How do they do it? ...Newman and I call it performing in the theatrical sense of the word
p.19 Development... is the activity of creating who you are by performing who you are not... Vygotsky's zone of proximal development is not a zone at all... but an activity - simultaneously the performance space and the performance
p.19 A paradigm... prioritizes thought over action. It is, in effect, a guide to action. It is a very sophisticated form of tool for result.
p.20 Vygotsky... recognize[d] that human beings do - and must do - more than use existing tools, make new instrumental tools and acquire knowledge. He discovered that human beings also do dialectics - reshaping the very environments that determine them, performing who they are becoming, creating culture and transforming the world.
p.24 minds and the processes and functions presumed to be carried out "in" them (conceptualizing, problem solving, thinking, speaking, imagining, and so on) are social phenomena.
p.26 Cognition, we concluded, is a social and cultural achievement that occurs through a process of people collectively constructing environments in which to act on the world. It is located not in an individual's head, but in the "person-environment interface" (Cole, Hood and McDermott, 1978). [JLJ - cognition is pointless unless it involves positioning or re-positioning the body (or self) in the physical (or social) environment. Cognition is the reduction of the environment to symbols that can be processed using schemes.]
p.34 People are primarily performers, not thinkers or knowers.
p.36 There is perhaps nothing, in Western cultures at least, that people relate to in language and thought as more fundamentally individuated and less social than feelings. Feelings are the bottom line: "These are MY feelings. That's how I feel." Beginning and end of story.
p.36 growth comes from participating in the process of building the groups in which one functions.
p.40 when people are speaking, what they are doing is not saying what's going on but creating what's going on... The human ability to create with language - to complete, and be completed by, others - is, for adults as well as for very young children, a continuous process of creating who we are becoming, a tool-and-result of the activity of developing.
p.40 If, as Vygotsky appears to be saying, language and thought are a dialectical process, a unified activity, then the dualistic divide between inner and outer vanishes. There are no longer two separate worlds, the private one of thinking and the social one of speaking. There is, instead, the complex dialectical unity, speaking/thinking, in which speaking completes thinking.

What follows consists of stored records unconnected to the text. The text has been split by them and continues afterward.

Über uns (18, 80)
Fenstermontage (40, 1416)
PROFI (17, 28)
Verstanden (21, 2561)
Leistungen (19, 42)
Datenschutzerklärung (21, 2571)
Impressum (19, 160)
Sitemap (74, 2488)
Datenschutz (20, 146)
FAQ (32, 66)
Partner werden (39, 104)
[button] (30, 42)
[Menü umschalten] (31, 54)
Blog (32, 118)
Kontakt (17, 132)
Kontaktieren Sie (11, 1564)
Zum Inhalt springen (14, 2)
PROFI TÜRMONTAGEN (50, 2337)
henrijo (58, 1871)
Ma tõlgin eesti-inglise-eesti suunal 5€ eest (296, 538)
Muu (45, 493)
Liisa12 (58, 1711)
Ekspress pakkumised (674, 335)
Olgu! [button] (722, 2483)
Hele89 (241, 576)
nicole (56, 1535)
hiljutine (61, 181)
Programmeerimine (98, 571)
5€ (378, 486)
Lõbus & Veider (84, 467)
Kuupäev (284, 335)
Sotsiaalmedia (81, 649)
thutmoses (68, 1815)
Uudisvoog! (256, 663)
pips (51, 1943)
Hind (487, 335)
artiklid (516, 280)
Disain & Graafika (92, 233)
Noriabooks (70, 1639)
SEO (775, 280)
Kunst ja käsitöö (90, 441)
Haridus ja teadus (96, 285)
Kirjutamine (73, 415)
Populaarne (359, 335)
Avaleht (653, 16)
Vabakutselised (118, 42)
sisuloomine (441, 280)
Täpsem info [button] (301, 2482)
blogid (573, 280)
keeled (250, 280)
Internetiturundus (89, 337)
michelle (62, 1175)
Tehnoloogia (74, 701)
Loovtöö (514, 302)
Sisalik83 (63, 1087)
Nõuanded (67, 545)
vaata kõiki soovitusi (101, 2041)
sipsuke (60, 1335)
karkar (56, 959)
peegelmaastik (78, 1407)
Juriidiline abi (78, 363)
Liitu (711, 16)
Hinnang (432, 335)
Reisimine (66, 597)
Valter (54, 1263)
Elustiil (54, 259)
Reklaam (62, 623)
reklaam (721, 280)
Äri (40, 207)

[JLJ - One never truly thinks just for thinking's sake. We are always in the midst of a predicament of some kind. Heidegger can have his nonsensical "being" (when you are a tenured professor you can simply "be"), everyone else has a predicament. That is just life. A rabbit caught in a trap (I caught one today, by the way, and released it away from my house) is in a predicament - it is not "being". A snapshot at any point in life is a portrait of us-in-our-environment, and us-in-our-plans-or-schemes-doing-what-we-want-in-that-environment. We always have our current situation, and the plan, or kind of a plan, to deal with it. But is there a better way? Is it time to change how I do this? One thinks as part of a scheme or social maneuver of some kind, because others are maneuvering or scheming, and are perhaps threatening my position or social capital. How can I do this? What would he say? Can I get him to do this for me? Can I get to the store and then on to my other errand, in time to do this other thing?
Our thinking is not complete until it is explained to the group, because our insight is limited. The insight of the group can correct or complete our thinking. We should check that our thinking is acceptable to the group. We get approval from the group or some other insight is obtained from the group, or we make another attempt to explain it to the group. Thinking is necessary to perform basic social maneuvers. We use language to communicate thought, but we must do this as a resolution of the predicament we are in. One could argue that it is the predicament that we are in that requires speaking and thought. One thinks until one is ready to speak. One stops speaking when it is time to think. The predicament we are in determines whether we need to speak or think, or listen to others.]
p.48 The task of the typical school is the production of knowers, not learners... current educational policy is officially acquisitionally oriented (No Child Left Behind Act of 2001/Public Law 107-110). [JLJ - yes, but to know you somehow had to learn]
p.53 in order for learning past early childhood to be developmental, it needs to be done playfully.
p.61 might we think of human life (indeed, human history) as one long improvisation? To me, improvisation is a way to characterize the being/becoming dialectic that is development... the improvisational nature of human development throughout the life span is, I believe, a rich area for exploration.
p.62 I saw improv as a tool-and-result activity, in which the creating of the scene and the scene come into existence simultaneously.
p.89 "Life in a complex world, and a life which reflects and values the complexity of both self and world, requires the ability to improvise - to deal with, and indeed to create, the unforeseen, the surprise" (Montuori, 2003, p. 240). [JLJ - the quote from Montuori continues: Interestingly, the Latin root of improvisation is improvisus, or unforeseen. Increasingly, it seems, life in or out of organizations requires of us the ability to both react appropriately to unforeseen events, and actually generate those events--to act creatively and innovatively. Football players have to react to surprising moves from the opposition, and also generate moves that catch opposing players off guard. They have to feed off the opposition’s mistakes, the contingency of the bouncing ball, and the condition of the pitch. A jazz musician both generates novelty, by making rhythmic, harmonic, or melodic choices that are surprising, and reacts to the novelty generated by his or her fellow band-members. A piano player might place an unusual chord behind a soloist in what would normally be a predictable harmonic progression. This creates a slightly different context, a surprise, which can lead the experienced improvising soloist to find new ways to navigate a song. This kind of creative dialogue is at the heart of much of what makes jazz a unique art form. It is an example of self-organizing social creativity in small groups (Bailey, 1993; Berliner, 1994; Monson, 1996; Montuori & Purser, 1999). Creativity and improvisation might be said to serve at least a dual role, therefore. They allow us to adapt in our own way to complex environments, and they allow us to express our own (inner) complexity through the performance of our interaction with the world. The concept of improvisation is, I believe, crucial to the existential reality of complexity.]
p.101 Play creates a "space" to perform imagining, and imagining involves challenging the assumptions of everyday "reality" - this is no small part of what makes it developmental.
p.113 I have come to believe that it is as performers that people are able to engage, in a developmental way, the paradox of experiencing what is a social existence as a separate and individuated one. Children become, Vygotsky showed, through their joint performances as other than who they are (speakers, artists, readers, caregivers, and so on).... Their performance as learners leads their development.